Could you repeat exactly the lines from the one containing "640x480 pixels. Task: Select" through the last line of the records, with no pictures?

** Opening MATERIALS PROVIDED block **

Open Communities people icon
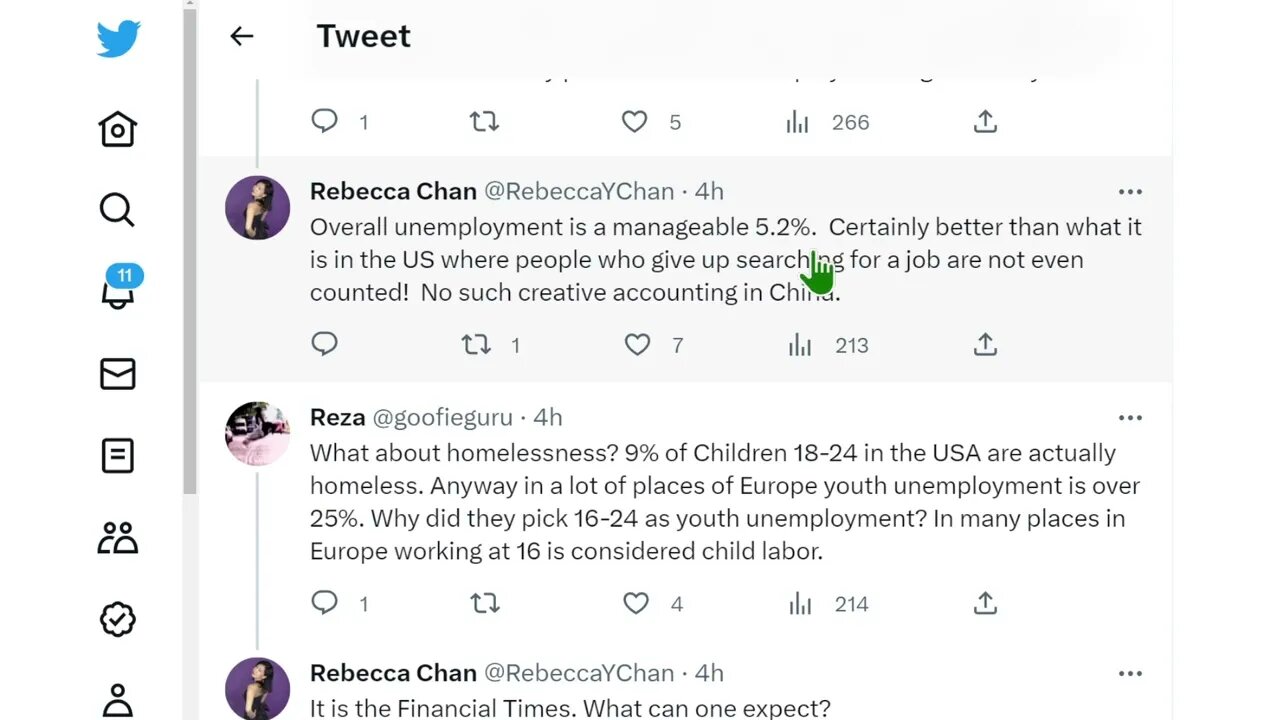(x=118, y=538)
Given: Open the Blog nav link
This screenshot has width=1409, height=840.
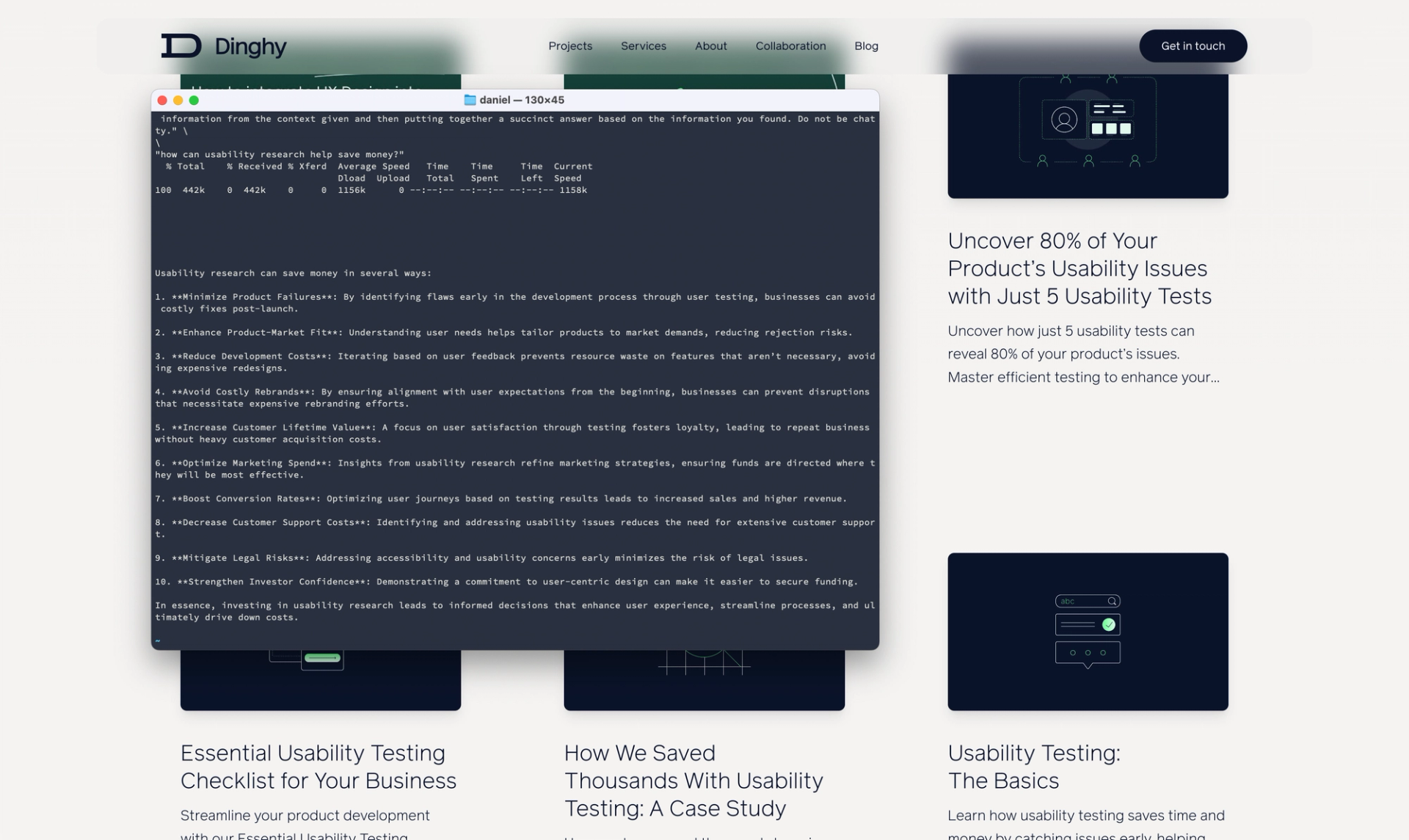Looking at the screenshot, I should [x=866, y=45].
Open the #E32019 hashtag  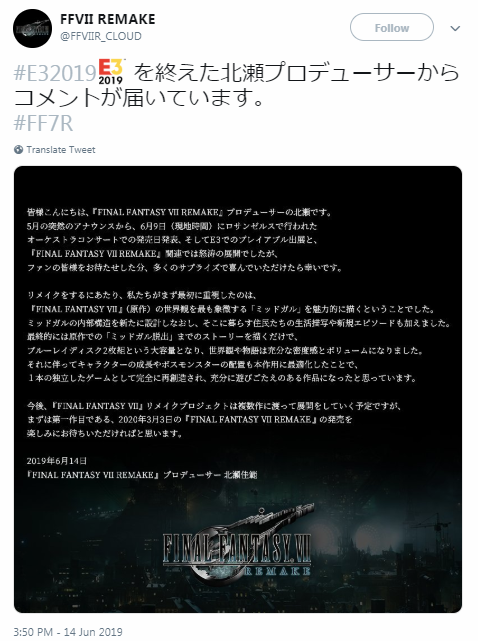[x=55, y=74]
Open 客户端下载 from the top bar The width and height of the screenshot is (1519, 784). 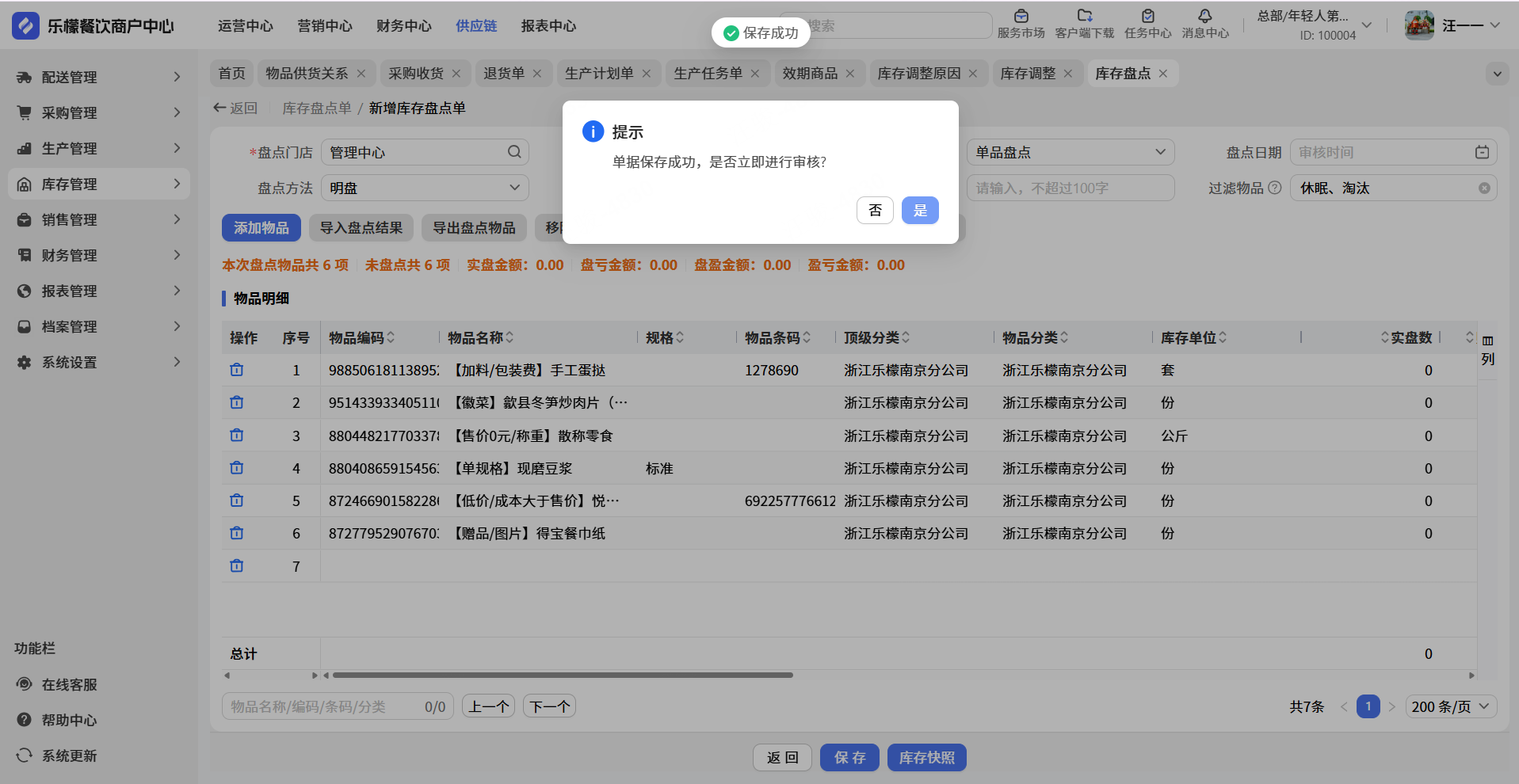click(x=1084, y=17)
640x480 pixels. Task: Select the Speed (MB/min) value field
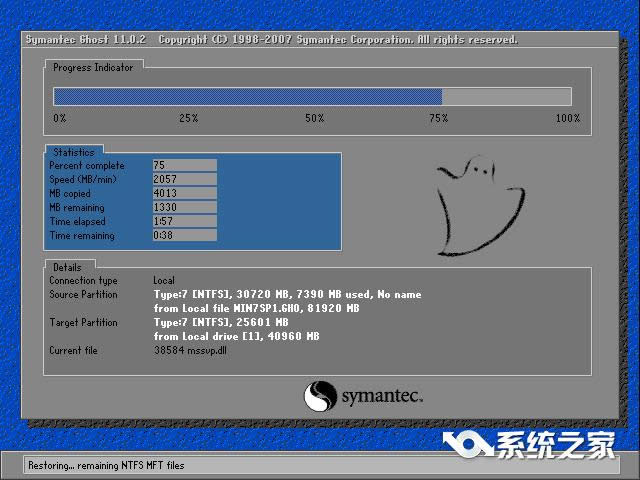184,179
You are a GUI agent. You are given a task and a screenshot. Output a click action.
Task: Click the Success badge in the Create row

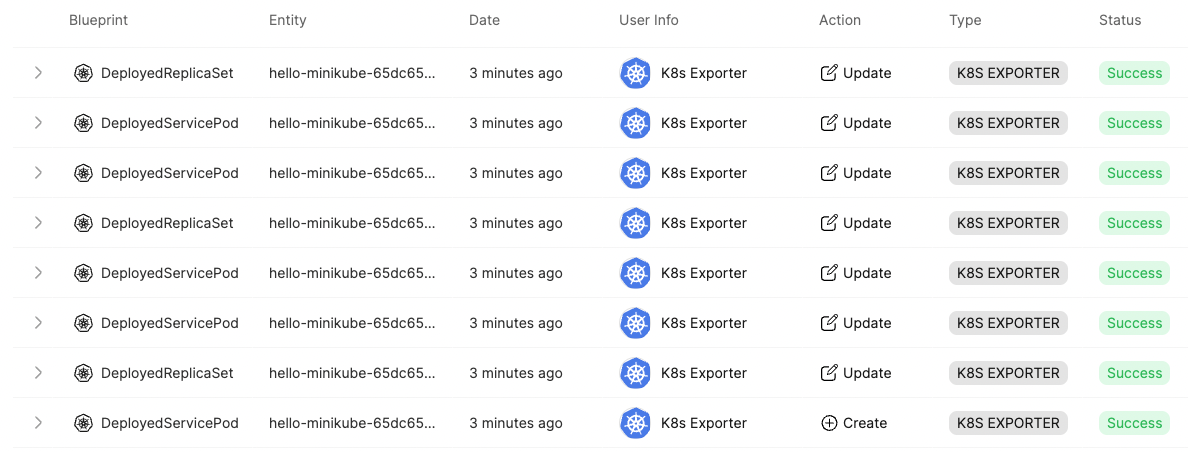point(1134,423)
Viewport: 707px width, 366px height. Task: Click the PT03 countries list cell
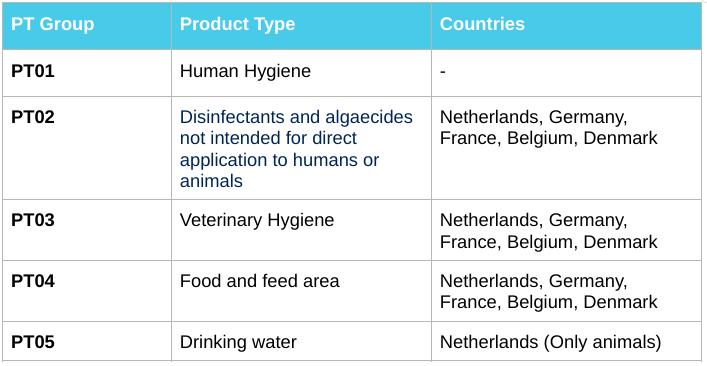click(x=566, y=230)
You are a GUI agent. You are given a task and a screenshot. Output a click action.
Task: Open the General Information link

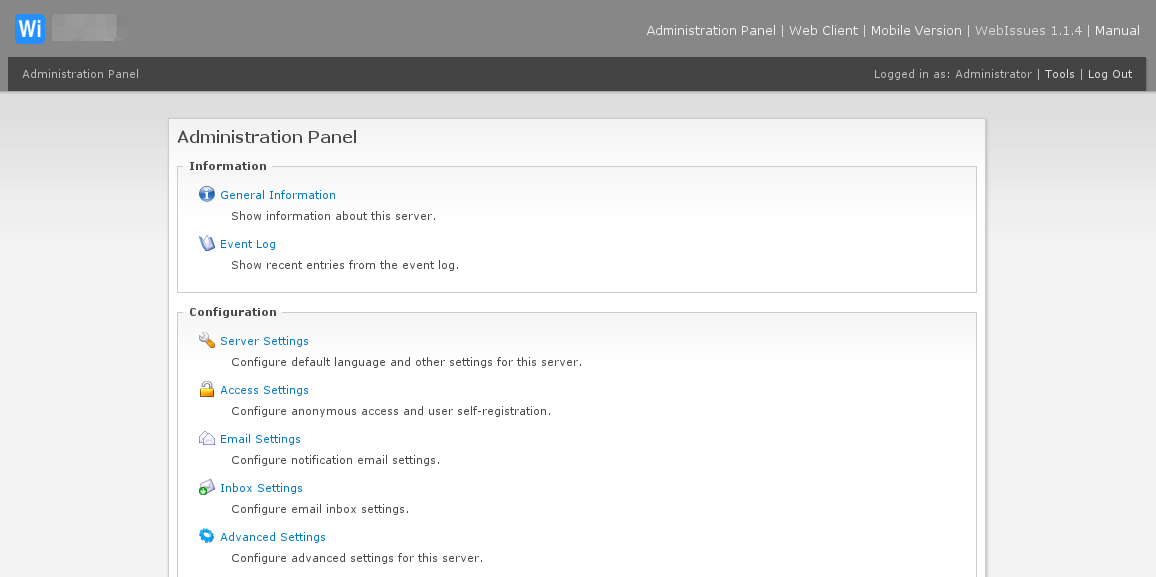pyautogui.click(x=278, y=195)
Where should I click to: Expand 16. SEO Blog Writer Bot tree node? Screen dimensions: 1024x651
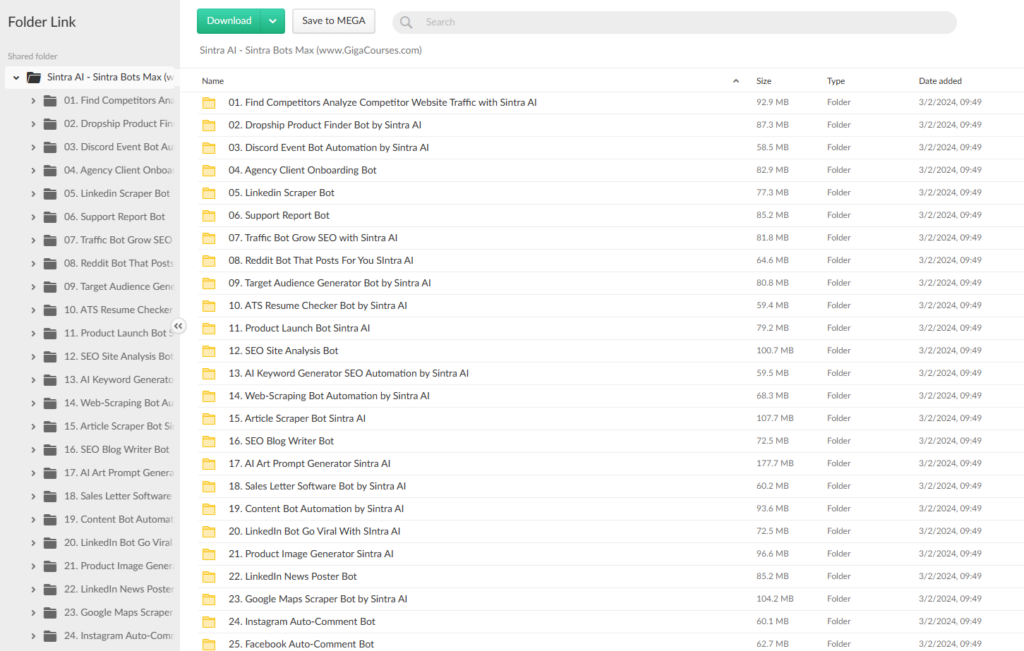pos(32,449)
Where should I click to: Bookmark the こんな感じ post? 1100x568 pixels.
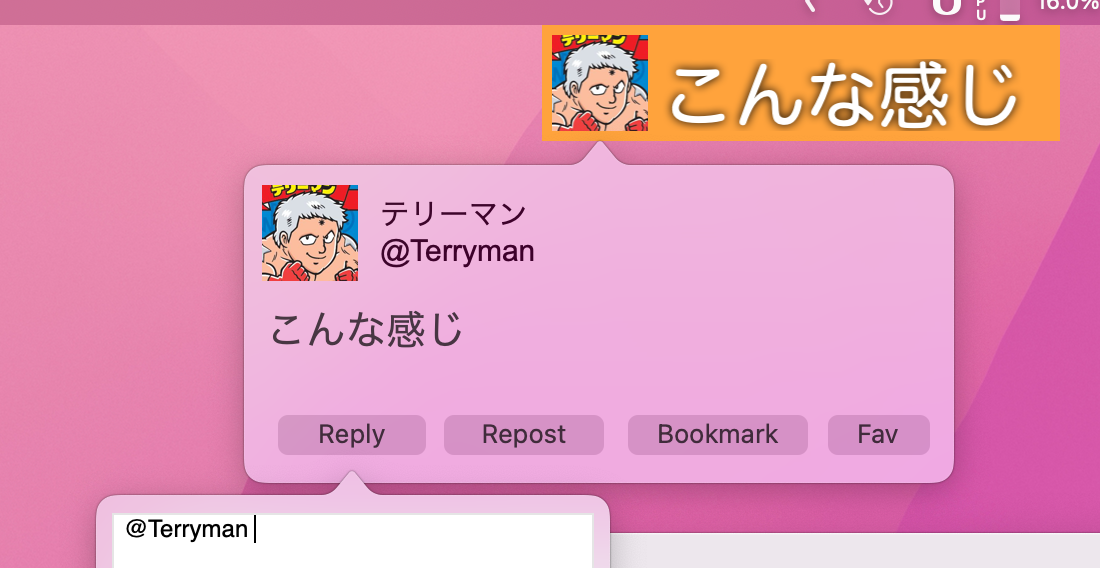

** Closing MATERIALS PROVIDED block **

- ANSWER TO THIS EXERCISE -
640x480 pixels. Task: Select the Speed (MB/min) value field
184,179
You are a GUI agent. You are given a task and a screenshot. Output a click action.
Task: Click the Success badge in the Create row

point(1134,423)
Viewport: 707px width, 366px height. Task: Click the PT03 countries list cell
click(x=566, y=230)
You are a GUI agent. You are given a task and a screenshot. Output a click action.
Task: Open the General Information link

pyautogui.click(x=278, y=195)
Where should I click to: Expand 16. SEO Blog Writer Bot tree node? Screen dimensions: 1024x651
pos(32,449)
Where should I click to: Bookmark the こんな感じ post? 1100x568 pixels.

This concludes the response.